>>

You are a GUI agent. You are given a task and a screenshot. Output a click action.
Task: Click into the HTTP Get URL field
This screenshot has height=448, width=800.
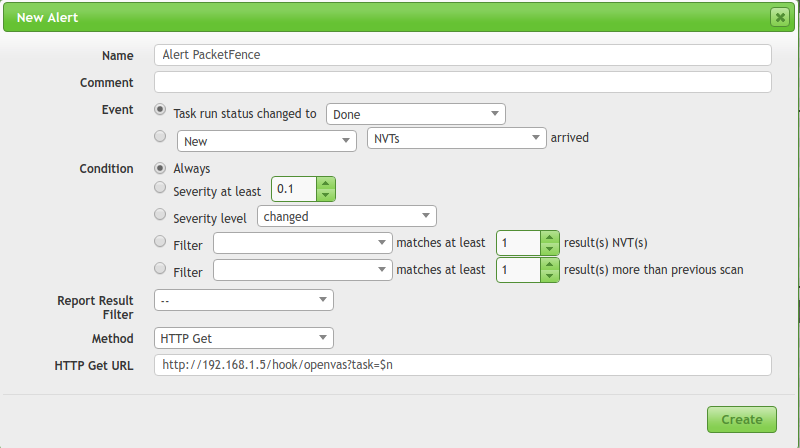pyautogui.click(x=462, y=365)
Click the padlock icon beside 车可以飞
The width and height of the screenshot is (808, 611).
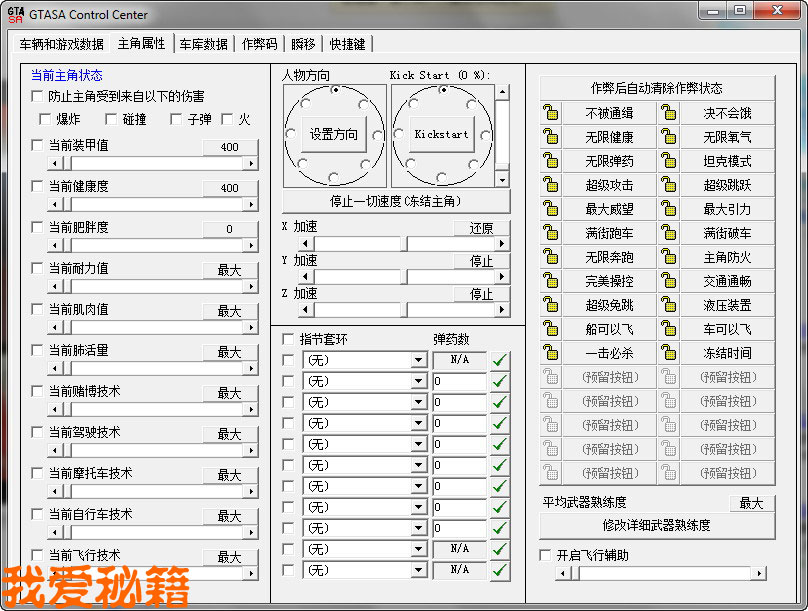point(668,328)
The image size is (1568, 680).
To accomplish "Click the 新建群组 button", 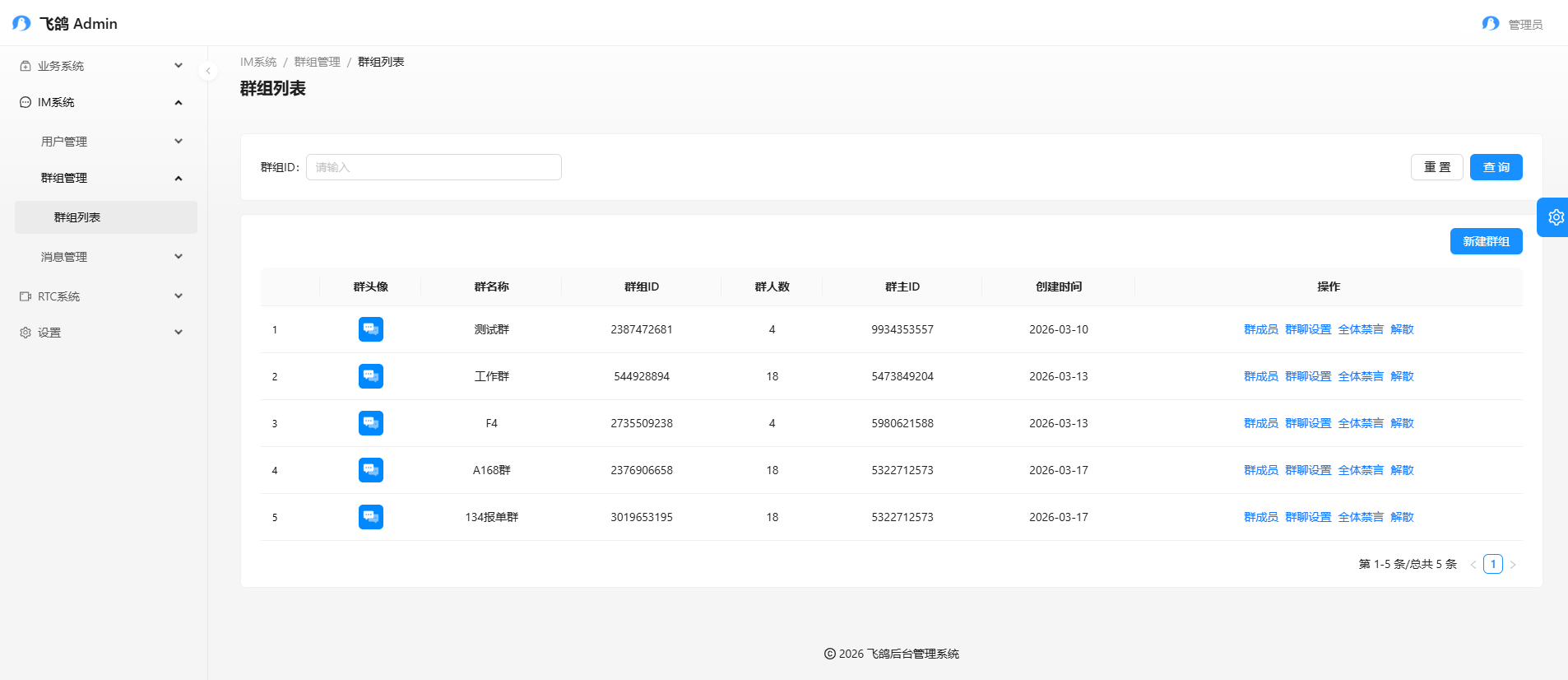I will click(1485, 241).
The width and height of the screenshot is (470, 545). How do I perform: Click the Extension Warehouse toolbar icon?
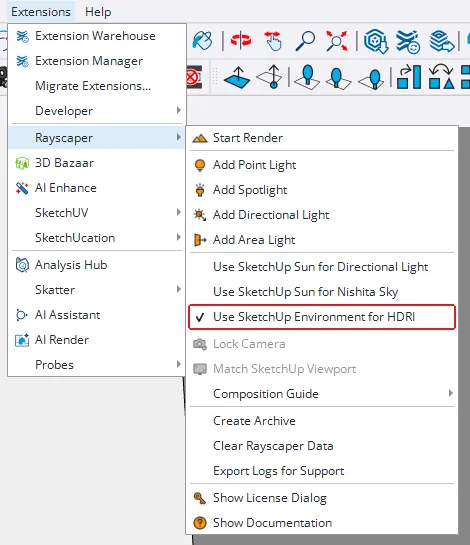(408, 41)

<<

> **TASK STATEMENT**:
Retype the line containing "The width and height of the screenshot is (470, 545)." and all lines after it through the end of the material, exactly and only those, leaving out pictures.

> **RESPONSE FOR THIS EXERCISE**:
The width and height of the screenshot is (470, 545). How do I perform: Click the Extension Warehouse toolbar icon?
(408, 41)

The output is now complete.